Here's a summary of what's happened the past couple of years and what tools are out there.
After ChatGPT released, there was a lot of hype in the space but open source was far behind. Iirc the best open foundation LLM that existed was GPT-2 but it was two generations behind.
Awhile later Meta released LLaMA[1], a well trained base foundation model, which brought an explosion to open source. It was soon implemented in the Hugging Face Transformers library[2] and the weights were spread across the Hugging Face website for anyone to use.
At first, it was difficult to run locally. Few developers had the system or money to run. It required too much RAM and iirc Meta's original implementation didn't support running on the CPU but developers soon came up with methods to make it smaller via quantization. The biggest project for this was Llama.cpp[3] which probably is still the biggest open source project today for running LLMs locally. Hugging Face Transformers also added quantization support through bitsandbytes[4].
Over the next months there was rapid development in open source. Quantization techniques improved which meant LLaMA was able to run with less and less RAM with greater and greater accuracy on more and more systems. Tools came out that were capable of finetuning LLaMA and there were hundreds of LLaMA finetunes that came out which finetuned LLaMA on instruction following, RLHF, and chat datasets which drastically increased accuracy even further. During this time, Stanford's Alpaca, Lmsys's Vicuna, Microsoft's Wizard, 01ai's Yi, Mistral, and a few others made their way onto the open LLM scene with some very good LLaMA finetunes.
A new inference engine (software for running LLMs like Llama.cpp, Transformers, etc) called vLLM[5] came out which was capable of running LLMs in a more efficient way than was previously possible in open source. Soon it would even get good AMD support, making it possible for those with AMD GPUs to run open LLMs locally and with relative efficiency.
Then Meta released Llama 2[6]. Llama 2 was by far the best open LLM for its time. Released with RLHF instruction finetunes for chat and with human evaluation data that put its open LLM leadership beyond doubt. Existing tools like Llama.cpp and Hugging Face Transformers quickly added support and users had access to the best LLM open source had to offer.
At this point in time, despite all the advancements, it was still difficult to run LLMs. Llama.cpp and Transformers were great engines for running LLMs but the setup process was difficult and required a lot of time. You had to find the best LLM, quantize it in the best way for your computer (or figure out how to identify and download one from Hugging Face), setup whatever engine you wanted, figure out how to use your quantized LLM with the engine, fix any bugs you made along the way, and finally figure out how to prompt your specific LLM in a chat-like format.
However, tools started coming out to make this process significantly easier. The first one of these that I remember was GPT4All[7]. GPT4All was a wrapper around Llama.cpp which made it easy to install, easy to select the LLM that you want (pre-quantized options for easy download from a download manager), and a chat UI which made LLMs easy to use. This significantly reduced the barrier to entry for those who were interested in using LLMs.
The second project that I remember was Ollama[8]. Also a wrapper around Llama.cpp, Ollama gave most of what GPT4All had to offer but in an even simpler way.
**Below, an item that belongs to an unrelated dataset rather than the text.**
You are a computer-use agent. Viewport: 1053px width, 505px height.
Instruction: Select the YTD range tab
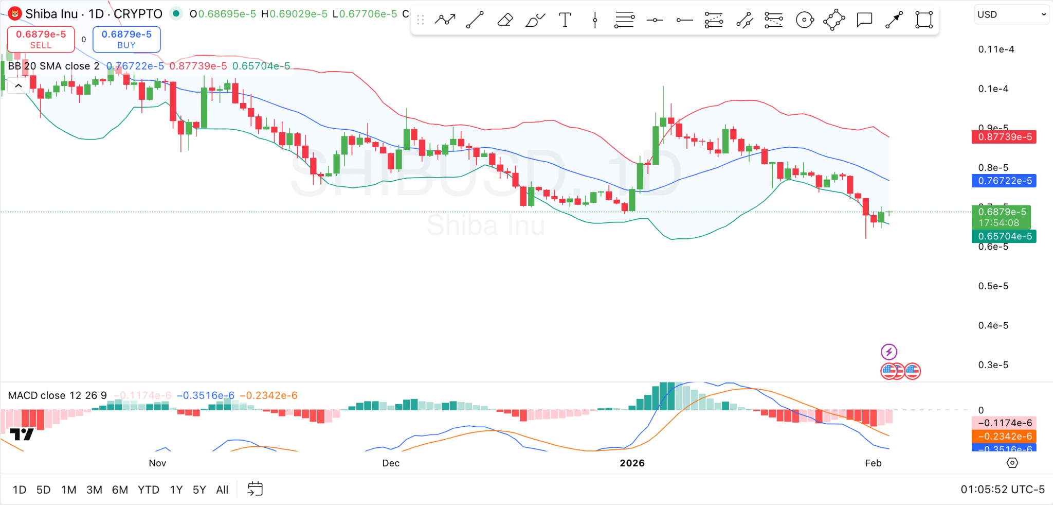[x=149, y=490]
Today, I believe Ollama is bigger than GPT4All although I think it's missing some of the higher-level features of GPT4All.
Another important tool that came out during this time is called Exllama[9]. Exllama is an inference engine with a focus on modern consumer Nvidia GPUs and advanced quantization support based on GPTQ. It is probably the best inference engine for squeezing performance out of consumer Nvidia GPUs.
Months later, Nvidia came out with another new inference engine called TensorRT-LLM[10]. TensorRT-LLM is capable of running most LLMs and does so with extreme efficiency. It is the most efficient open source inferencing engine that exists for Nvidia GPUs. However, it also has the most difficult setup process of any inference engine and is made primarily for production use cases and Nvidia AI GPUs so don't expect it to work on your personal computer.
With the rumors of GPT-4 being a Mixture of Experts LLM, research breakthroughs in MoE, and some small MoE LLMs coming out, interest in MoE LLMs was at an all-time high. The company Mistral had proven itself in the past with very impressive LLaMA finetunes, capitalized on this interest by releasing Mixtral 8x7b[11]. The best accuracy for its size LLM that the local LLM community had seen to date. Eventually MoE support was added to all inference engines and it was a very popular mid-to-large sized LLM.
Cohere released their own LLM as well called Command R+[12] built specifically for RAG-related tasks with a context length of 128k. It's quite large and doesn't have notable performance on many metrics, but it has some interesting RAG features no other LLM has.
More recently, Llama 3[13] was released which similar to previous Llama releases, blew every other open LLM out of the water. The smallest version of Llama 3 (Llama 3 8b) has the greatest accuracy for its size of any other open LLM and the largest version of Llama 3 released so far (Llama 3 70b) beats every other open LLM on almost every metric.
Less than a month ago, Google released Gemma 2[14], the largest of which, performs very well under human evaluation despite being less than half the size of Llama 3 70b, but performs only decently on automated benchmarks.
If you're looking for a tool to get started running LLMs locally, I'd go with either Ollama or GPT4All. They make the process about as painless as possible. I believe GPT4All has more features like using your local documents for RAG, but you can also use something like Open WebUI[15] with Ollama to get the same functionality.
If you want to get into the weeds a bit and extract some more performance out of your machine, I'd go with using Llama.cpp, Exllama, or vLLM depending upon your system. If you have a normal, consumer Nvidia GPU, I'd go with Exllama. If you have an AMD GPU that supports ROCm 5.7 or 6.0, I'd go with vLLM. For anything else, including just running it on your CPU or M-series Mac, I'd go with Llama.cpp. TensorRT-LLM only makes sense if you have an AI Nvidia GPU like the A100, V100, A10, H100, etc.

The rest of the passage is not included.